Marcos 16:15-20
Dios no improvisa, tiene diseñado un plan perfecto y nosotros somos parte de ese plan para llevar esperanza a toda la humanidad, compartiendo la Buena Noticia de Jesús.
En Marcos 3:13-19 vemos como Jesús elige a los doce discípulos que lo acompañarían. Los invita a caminar con Él. Dios no nos llama por lo que podamos hacer o por nuestras capacidades, sino con el fin de que pasemos tiempo de calidad con Él. Su llamado es específico a fin de desarrollar una relación personal. Nos llama por nombre y toma la iniciativa para desarrollar una relación particular con cada uno de nosotros. Una relación viva, no rutinaria.
Algo increíble en esta selección es que cada uno de los elegidos como apóstoles de Jesús eran personas totalmente distintas entre si, que pasaron a formar parte de una misma comunidad.
Cuando Jesús nos invita a caminar con Él, nos posiciona en una comunidad increíblemente diversa. Ya no estamos solos, ahora estamos con Jesús y con esta increíble familia de fe. Jesús nos desafía a imitarlo a Él, amando, sirviendo y compartiendo con todos incluso cuando ellos piensen diferente a mí. Esta relación personal con Jesús nos llevará a amarnos incluso por encima de nuestras diferencias. Y comenzar a compartir nuestra vida, siendo acompañados en las dificultades, y acompañando nosotros a los demás. Juntos podemos avanzar mucho más, ¡juntos somos mejores!
“Más valen dos que uno, porque obtienen mas fruto de su esfuerzo. Si caen, el uno levanta al otro, ¡Ay del que cae y no tiene quien lo levante! Si dos se acuestan juntos, entran en calor; uno solo ¿cómo va a calentarse? Uno solo puede ser vencido, pero dos pueden resistir. ¡La cuerda de tres hilos no se rompe fácilmente!
Eclesiastés 4:9-12
Esta invitación de Jesús a seguirle se transforma en un vayan “…vayan por todo el mundo y prediquen la Buena Noticia a todos” Marcos 16:15
Desde que Jesús nos llamó, no vivimos solo para nosotros sino que vivimos para que la misión de Dios en nosotros se cumpla, llevando esperanza a cada lugar que nos toca estar.

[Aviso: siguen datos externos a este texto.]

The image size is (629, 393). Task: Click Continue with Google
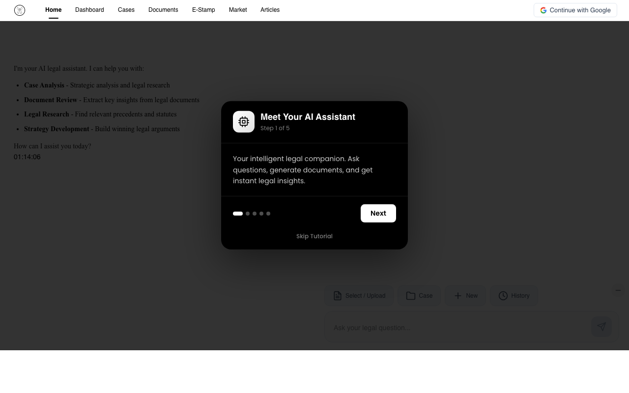point(575,10)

No hay nada más que necesitemos para estar calificados para esta misión, que aceptar la invitación de Jesús. Cualquier situación o sentimiento que quiera detenerte, Jesús puede quitarlo del medio y darte un nuevo comienzo.
REFLEXIÓN
¿Estoy tomando tiempo de calidad con Jesús y creciendo en mi relación con Él?
¿Estoy dejando que otros sean parte de mi vida y yo estoy siendo parte de la vida de otros aun cuando hay diferencias?
¿Estoy dejando que Jesús cumpla su misión en mi vida, compartiendo esperanza con aquellos que me rodean?